艾丽丝使用AA的私有/公开保密性密钥对的公钥来对授权证书1301进 行加密。这产生加密授权证书1304。各方可以具有多个私钥公钥对，例如， 保密性密钥对和签名密钥对。
艾丽丝还创建不包含序列号但包含临时值、扰乱因素和选票的投票消息 1305。临时值是由一方(在本例中为艾丽丝)提供的随机数或其它信息。临 时值是直到其产生之时其值不可预测的大数。
所述方法和系统不要求艾丽丝(作为投票者的例子)生成临时值。如果她 想检查她的投票是否已被记录，这对她是有用的。如果她不希望检查她的投 票是否已被记录，则临时值是无关紧要的。该方法的不同实现如下：
·一种实现可以向艾丽丝提供选项，并如果她希望，为她选择一个随机 临时值，否则使用零临时值-其优点是无需公布零临时值，而仅公布那 些关心者的临时值。
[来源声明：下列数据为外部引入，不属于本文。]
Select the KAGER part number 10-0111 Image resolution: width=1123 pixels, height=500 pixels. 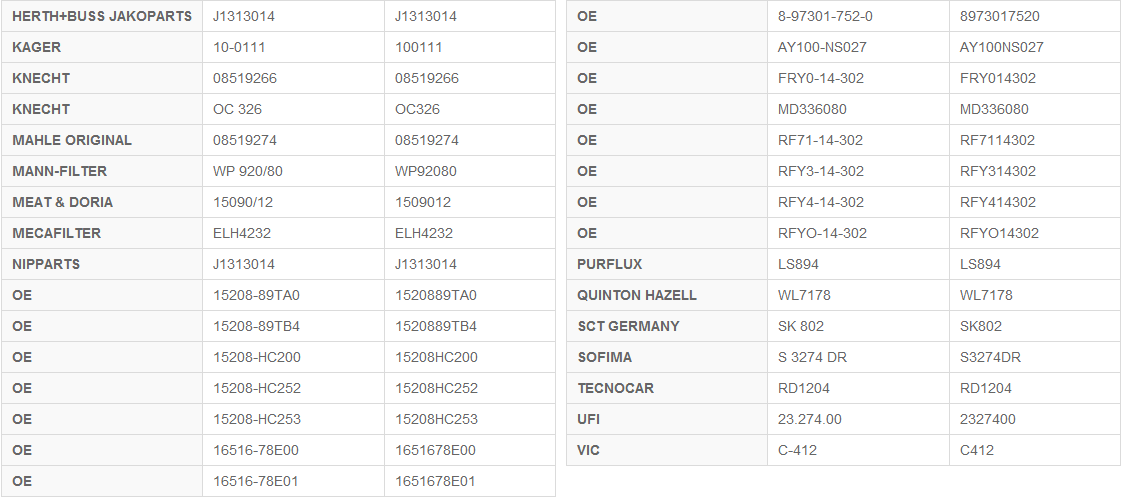tap(239, 47)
·另一种实现无论如何都生成临时值并将它发送给AA和CO，并将它记 录在艾丽丝的计算机上-其优点是艾丽丝可少答一个问题。
艾丽丝使用CO的私有/公开保密性密钥对的公钥对投票消息1305进行 加密1306。这产生加密的投票消息1307。
然后，艾丽丝对加密授权证书1304应用哈希函数1308，从而产生加密 授权证书的摘要1309。
哈希函数是将任意长度的明文映射成作为‘摘要’的相对较小的固定长 度比特串的单向函数。哈希函数具有如果明文以任何方式发生变化则通过哈 希函数产生完全不同摘要值的特性。另外，还不应有可能生成具有相同摘要 的两种形式的明文。给定P，计算#P(明文的哈希值)应是容易的。而给定#P， 得出P(原始明文)在实际上应是不可能的。有各种不同类型的哈希函数可用。
类似地，艾丽丝对加密投票消息1307应用哈希函数1310，从而产生加 密投票消息的摘要1311。两个摘要1309、1311连接1312在一起以获得两个 摘要1309、1311的合成连接体1313。哈希函数1314应用于两个摘要1309、 1311的连接体1313，从而产生连接体1313的摘要1315。这将产生完整块。
连接体1313的摘要1315使用艾丽丝用于投票的密钥对的私钥来进行加 密1316。这是在授权证书1301中向AA声称了其公钥的相同密钥对。加密摘 要1315的结果是签名块1317。
艾丽丝将加密授权证书1304、加密投票消息1307和签名块1317发送 1318给AA。艾丽丝现在可以注销。她无需等待序列号，并且她无需发送任 何东西给CO。
现在参照图14，描述了当从艾丽丝接收到加密授权证书1304、加密投票 消息1307和签名块1317时由AA执行的方法。
AA使用AA的私有保密性密钥对加密授权证书1304进行解密1401。 AA使用授权证书1301和授权基础设施来确定艾丽丝的身份及其投票权 1402。AA还获得艾丽丝在授权证书1301中所声称的其用于投票的公钥1302。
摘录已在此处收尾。